What is MyOpenMath?
MyOpenMath runs on the open source, IMathAS platform, providing free hosted use of this platform in support of free, open textbooks like the ones listed on OpenTextBookStore.com. The intent is to provide classroom use of the platform, without any required cost to students, for schools wanting a managed install of the IMathAS platform, and to provide students self-study opportunities.
Community-based support is available through open support forums and training videos. MyOpenMath does not provide direct support for instructors or students.
If you are in need of more comprehensive support services, then you should consider using Lumen Learning's OHM platform. Lumen's services include curated course bundles with regular updates, faculty training and support, LMS integration support, large scale adoption and administration support, service level agreements a nd backups, and long-term access to course data. The support fee typically costs less than 10% of what students currently pay for commercial products (yes, we mean 90% less).
How/Why is it Free? Our Story
It is always concerning when you visit a website that offers a free service. What's the catch? Are you going to be advertised to? Get forced to pay for service in a year? To address those concerns, here is a bit of info about MyOpenMath's history and business model.
MyOpenMath was born out of free, open source software developed by David Lippman, a community college math professor in Washington State, starting in 2005. With a little grant support and a lot of his free time, David ran a state-wide installation of that software at wamap.org. Faculty from around the state got involved, and collaboratively contributed much of the question content now found on MyOpenMath. Out of the Open Course Library project in Washington, several complete courses based on open textbooks were created. Other folks got involved, including James Sousa from Phoenix College who contributed a huge collection of questions tied to his video examples.

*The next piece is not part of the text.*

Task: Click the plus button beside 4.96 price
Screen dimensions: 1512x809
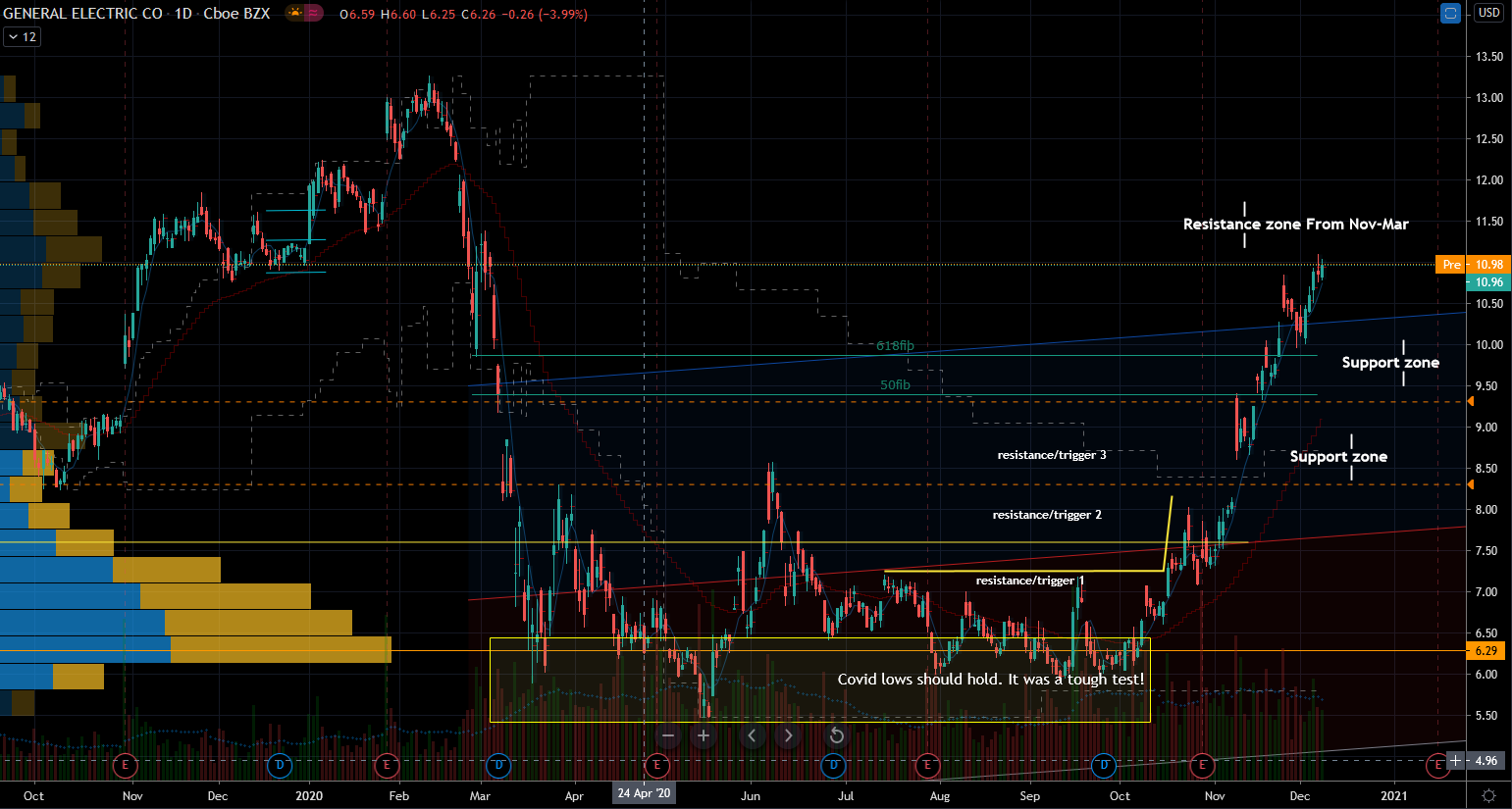Action: click(1456, 761)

In 2011 David started MyOpenMath as a way to share with the world this software system and all the great content that had been built around open textbooks. He self-funded the site for the first year, then joined forces with Lumen Learning, which had been using MyOpenMath with the Kaleidoscope Project. In 2017, Lumen split off their own version of MyOpenMath, called Lumen OHM, to help differentiate their low-cost supported service from the free, community MyOpenMath site.
David and Lumen both feel very strongly that a free community version of MyOpenMath should always exist, without advertisements. They are also committed that all the content remain open as well, so it could be moved to a local install of the IMathAS software if desired or needed. For now, Lumen is providing financial support for MyOpenMath. In the future, MyOpenMath will likely explore a "freemium" model, in which institutions will be able to pay an annual hosting fee in return for a basic service level agreement and data sharing contract, as well as access to additional administrative features. MyOpenMath will never provide instructor support services. David's intention is that students will never be directly charged on MyOpenMath, as ensuring student access to high quality materials is our number one priority.

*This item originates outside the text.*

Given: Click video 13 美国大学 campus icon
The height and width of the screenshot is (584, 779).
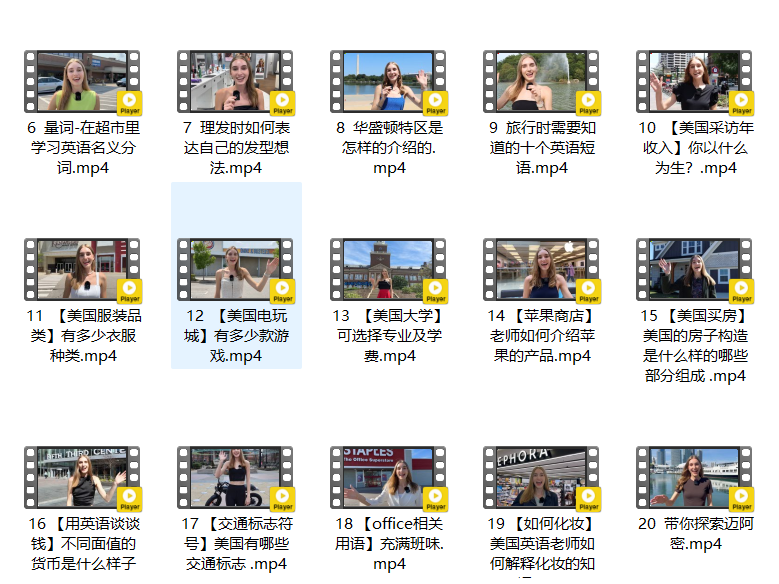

While Lumen Learning now funds MyOpenMath, the development of IMathAS and the content has been supported by several grant projects as well as the time, effort, feedback, suggestions, and dedication of its users. Grants from the Washington State eLearning Council and the Transition Math Project helped develop the platform and create a large set of content.
Courses developed for the Washington State Open Course Library project are a basis for many of the open courses found on MyOpenMath. Others were contributed by faculty, including James Sousa from Phoenix Community College. Many of these courses were improved by contributions and feedback from faculty involved in the Kaleidoscope Project.